[Screen grounding data]
>>

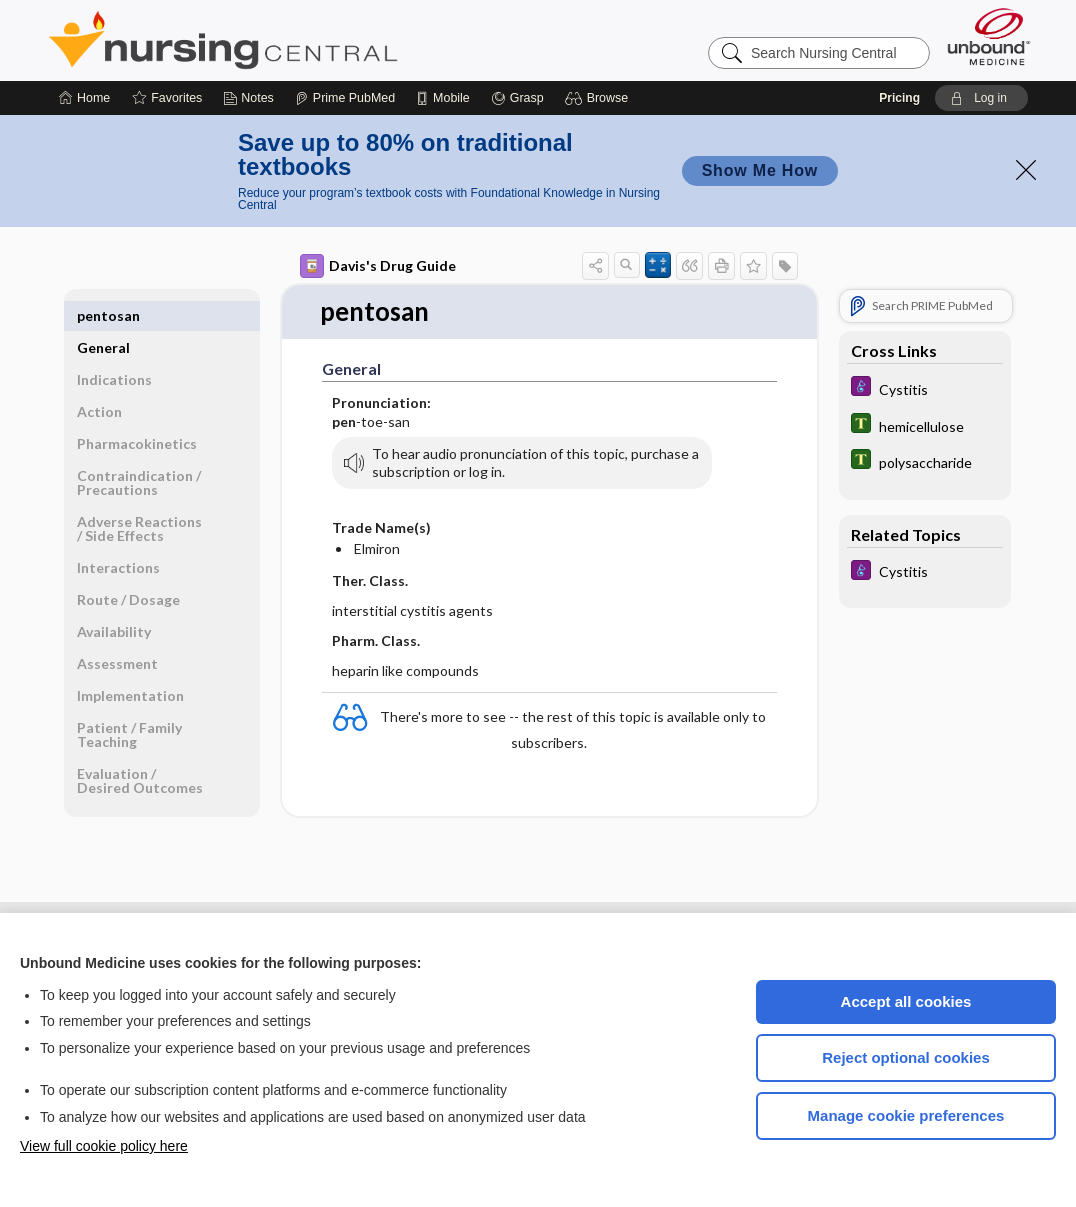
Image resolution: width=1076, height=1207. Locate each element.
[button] (599, 98)
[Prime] (345, 98)
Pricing (899, 98)
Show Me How (760, 170)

<<

Task directions:
Rewrite every line of the data above, including the requests, and add 28 to each number in the coordinate answers. Leave the pictures out of your answer.

Completed task:
Image resolution: width=1076, height=1207. Locate each element.
[button] (627, 126)
[Prime] (373, 126)
Pricing (927, 126)
Show Me How (788, 198)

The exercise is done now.